> YOUR INSTRUCTIONS
Locate every line in the records below that holds the word "agent" and return each one.

> Stored data
********************

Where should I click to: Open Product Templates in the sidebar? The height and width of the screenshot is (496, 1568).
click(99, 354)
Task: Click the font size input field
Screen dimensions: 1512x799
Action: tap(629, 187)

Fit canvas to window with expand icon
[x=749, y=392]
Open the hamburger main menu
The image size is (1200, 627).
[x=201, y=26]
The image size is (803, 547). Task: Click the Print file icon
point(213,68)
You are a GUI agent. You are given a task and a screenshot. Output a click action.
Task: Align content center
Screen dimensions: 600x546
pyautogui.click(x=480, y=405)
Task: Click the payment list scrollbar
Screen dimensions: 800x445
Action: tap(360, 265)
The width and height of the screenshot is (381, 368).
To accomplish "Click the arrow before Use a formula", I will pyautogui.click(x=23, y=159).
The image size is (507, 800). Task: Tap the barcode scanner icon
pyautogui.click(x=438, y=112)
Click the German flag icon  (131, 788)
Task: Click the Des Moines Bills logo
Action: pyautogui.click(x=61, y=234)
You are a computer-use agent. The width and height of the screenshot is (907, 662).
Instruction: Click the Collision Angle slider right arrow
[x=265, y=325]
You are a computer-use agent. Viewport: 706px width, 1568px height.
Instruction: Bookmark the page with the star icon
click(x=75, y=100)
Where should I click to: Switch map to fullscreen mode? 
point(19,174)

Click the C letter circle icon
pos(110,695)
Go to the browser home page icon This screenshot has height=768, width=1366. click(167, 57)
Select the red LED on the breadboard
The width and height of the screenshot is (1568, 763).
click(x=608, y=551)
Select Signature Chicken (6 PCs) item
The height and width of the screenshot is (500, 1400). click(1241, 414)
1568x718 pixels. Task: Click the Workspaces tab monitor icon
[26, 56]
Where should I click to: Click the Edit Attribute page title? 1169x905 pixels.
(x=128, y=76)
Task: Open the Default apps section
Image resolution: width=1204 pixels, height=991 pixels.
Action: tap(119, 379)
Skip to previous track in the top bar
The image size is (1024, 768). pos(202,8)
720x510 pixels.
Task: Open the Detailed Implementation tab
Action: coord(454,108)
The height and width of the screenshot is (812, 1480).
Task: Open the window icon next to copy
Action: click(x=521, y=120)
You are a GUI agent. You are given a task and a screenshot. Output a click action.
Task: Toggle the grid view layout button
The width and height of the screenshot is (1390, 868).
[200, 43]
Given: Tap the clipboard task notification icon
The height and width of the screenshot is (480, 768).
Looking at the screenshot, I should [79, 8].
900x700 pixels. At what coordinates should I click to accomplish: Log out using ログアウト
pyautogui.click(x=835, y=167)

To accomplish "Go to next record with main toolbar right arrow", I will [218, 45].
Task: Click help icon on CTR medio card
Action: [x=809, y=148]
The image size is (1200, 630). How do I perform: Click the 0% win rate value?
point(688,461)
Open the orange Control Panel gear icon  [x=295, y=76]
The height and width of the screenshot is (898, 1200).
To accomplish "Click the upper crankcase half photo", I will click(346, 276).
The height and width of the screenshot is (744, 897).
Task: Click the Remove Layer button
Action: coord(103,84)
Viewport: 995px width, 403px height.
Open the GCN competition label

********************

> ANSWER TO THE PROBLEM
You are a GUI agent. You are given a task and a screenshot. Output a click action.
You are a computer-use agent. The width and height of the screenshot is (907, 662).
You are a computer-use agent. Viewport: 706px width, 1568px height.
You are a GUI agent. You are given a task and a screenshot. Output a click action.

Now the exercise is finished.